Security issue concern

This is an enormous question. much deeper than it appears on the surface.

Start with how are you protecting the files that are on regular windows shares? If you have a system in place for that you might be able to adapt it to your projectwise. if you don't have that and you want to use projectwise as a way to accomplish that:

"a user" - what user, just anybody in the company or a user that actually has to do work on the files? For the first, if they don't need access to projectwise, don't give to them. Additionally make sure your security is tightened down so users don't get access to files they shouldn't.

"take data out" - take data out by what methods? Cloud service file transfer services (dropbox, send.firefox.com, etc...)? USB thumbdrive? Do they have a laptop they can just walk out with? What if they take pictures of the screen with their phone?

Number 1 is don't give access to files users don't need access to. If user needs access to the file and they open the file - the file is copied to the local machine. If they scour hard enough they can find that file on the local machine. At this point it's a matter of denying them ways to get that data off the local computer. Blocking cloud service file transfers, locking down USB ports, policies against cameras in the workplace, no laptops, etc....

Without deciding on your paranoia level this question really can't be answered.

Thank you Kevin

Further to Kevin's reply, permissions within ProjectWise can get very complicated.
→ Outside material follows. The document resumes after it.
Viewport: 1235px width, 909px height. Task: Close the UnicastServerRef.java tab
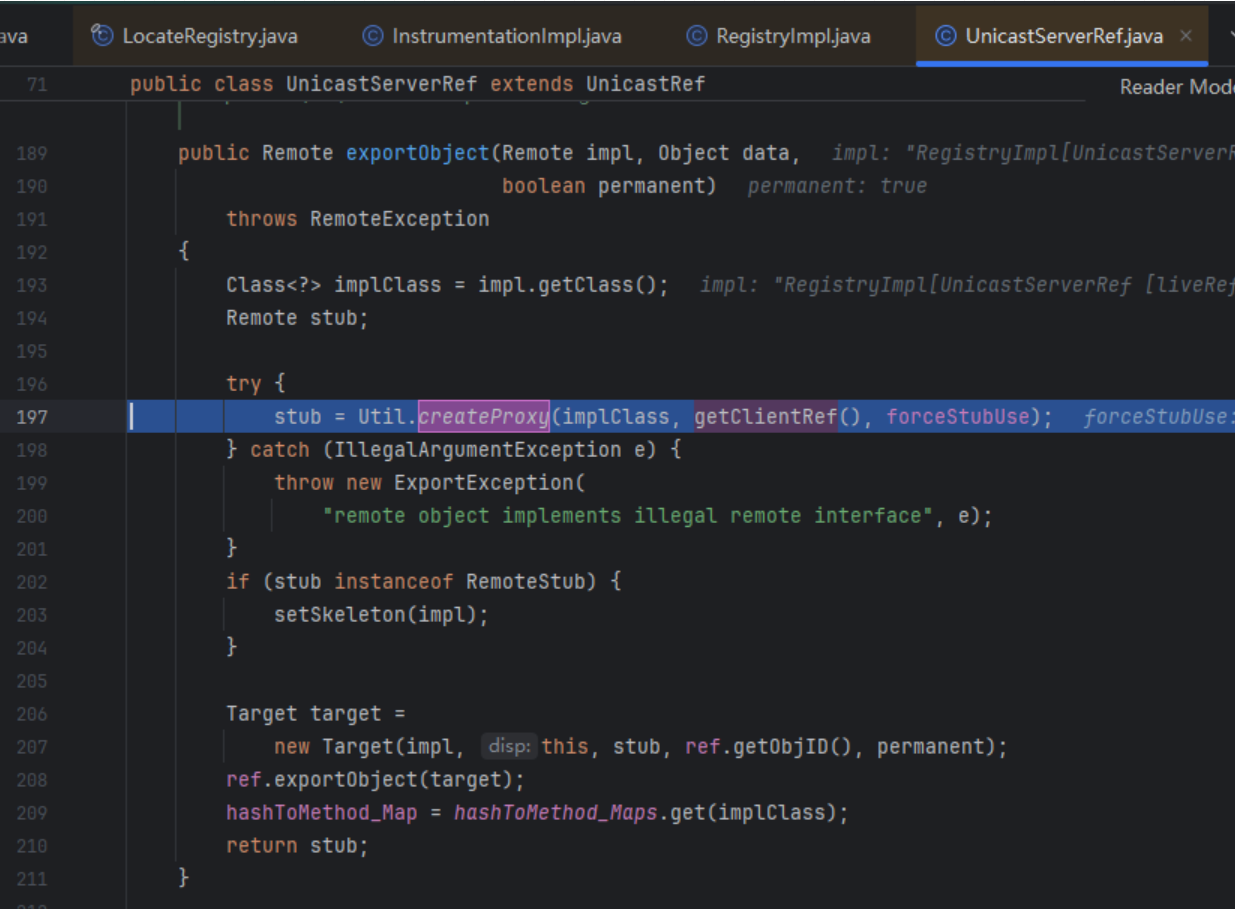coord(1186,36)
Are you trying to stop someone accessing an entire datasource, or just a specific work area within the datasource? If it is just a specific work area, you will need to ensure that the permissions are explicit through the whole folder tree. If someone is specified as no access at a high level folder, but is in another group or list with access to a sub-folder, they will be able to see the files by way of a search.

Hi Mick

For the search I was aware of this, find it useful but never had a chance to really implement in production

From the request I receive I decode this............  prevent from exporting, prevent to save as, prevent from copy-out/check out but at the same time allow client cache to be populate with an auto delete upon closing the document. Or hash the document in the local cache so it can be read only by an authorize client. The decrypt key will be set randomly in the admin panel and change every X minutes.

I saw the captivate function that may seems to solve some issue, like prevent to save outside of ProjectWise ( If I read correctly)

I could resume this to projecting/streaming the document on the screen, block the print screen so the only way to extract the data would be to take a picture of the screen...

Has Kevin Highlight unless I know exactly the paranoia level people have  about the share information we distribute :-)    it will be hard to figure out the proper setup/configuration.

Thank you for your in put. This is the type of feedback I as looking to help me build an idea of what is available and what can be configure

Unless there is something that I have missed, you will not be able to fulfill that criteria. If you can open a file as read-only, you have the ability to export or save-as. Even a captive environment does not stop the ability to export. It may stop the save-as but only on certain programs.